I like the way Lance had thought through everything. Stuff like the Council of Hitlers is great. Having set himself the challenge of telling this insanely huge story, he makes an admirable fist of pulling it off. [Note to self: rewrite to make that sound less dirty.] I believed that his war unfolded like that. The strategies made sense, the plot progression was intelligent and it really felt as if Lance was using the canvas he'd set himself. You can't deny that that's an attention-grabbing back cover blurb, but it's quite another matter to flesh that out into a novel and not come across like Terrance Dicks knocking out another one over the weekend. Lance even manages to do it in 180 pages, albeit of a larger size than BBC standard. Nine out of ten blockbuster SF authors would have stretched it out to 1,000,000 pages and at least two trilogies.

I nearly regretted our not returning to Doctor Who and the Iron Legion, but then I remembered that I hate it when Lance does things like that. So that's another plus point, then.

By the way, in case anyone was feeling argumentative about those other Parkin books I dismissed to the second division, Cold Fusion gets an honourable mention for being his Lawrence Miles book back in the Virgin days when Miles himself was merely the author of Christmas on a Rational Planet, but it's also an incoherent mess. The Dying Days is also a landmark book, but that's only because it's Virgin's McGann NA. It's fun, though. The Gallifrey Chronicles.... well, I believe it sold a lot.

As has been well reported, we can thank Philip Purser-Hallard for how this book turned out. Back when the early Faction Paradox books were being written, he managed to startle Lance and Lawrence into putting in the extra effort by doing such good work with ...Of the City of the Saved. Coming back to Warlords of Utopia, this is an interesting and well-thought-out book, that also curiously enough happens to be written by someone who shares some of my prejudices against alternate universes. You can tell this is the same man who wrote that argument in The Infinity Doctors. Personally, I regard this book as something of a heroic failure, with admirable effort and skill expended on something that never really gripped me. It would interest me when I picked it up, but it wouldn't be hard to put down either. However, that said, it's a miracle that I liked it even this much. I have this prejudice, you see...

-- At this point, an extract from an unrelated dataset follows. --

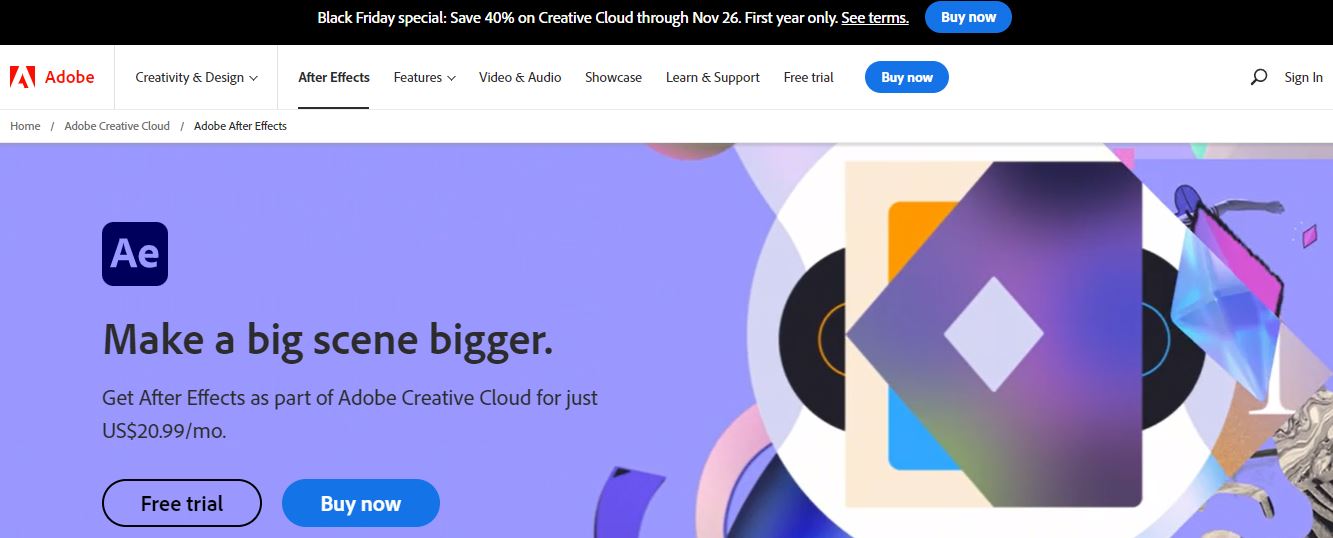
Task: Open Learn & Support
Action: pos(713,77)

What have the Nazis ever done for us? by Robert Smith? 18/6/18

The central premise is a laugh-out-loud punchline to a joke you have to be literate enough to construct for yourself: all the parallel universes where Rome never fell are at war with all the parallel universes where Hitler won. Its an amazing premise... but how on Earth could any book do justice to that? Fortunately, Warlords of Utopia is more than up to the task.

This is an astonishing novel, one that draws you into the world of a glorious Roman empire from the start, taking you through its customs, its history and culture with considerable style (and a fair smattering of jokes that only pay off if you know Latin). The journey through successive parallel universes is constructed with considerable aplomb until the action reaches Nazi Germany. At this point, the book stops being merely fascinating and instead becomes mesmerising as its heads towards its apotheosis.

It's told in the first person, so its lead character is the only one to speak of, but for the sheer detail and a plot that unfolds like an origami construction, it's unbeatable. Faction Paradox hardly appear, but so rich and involving is the rest of it that you almost don't notice. This is one of those rare novels that transcends its pop-lit origins and offers something glorious, something you'd give to your sceptical friends and family to prove just why you're a fan of this sort of thing in the first place. Outstanding.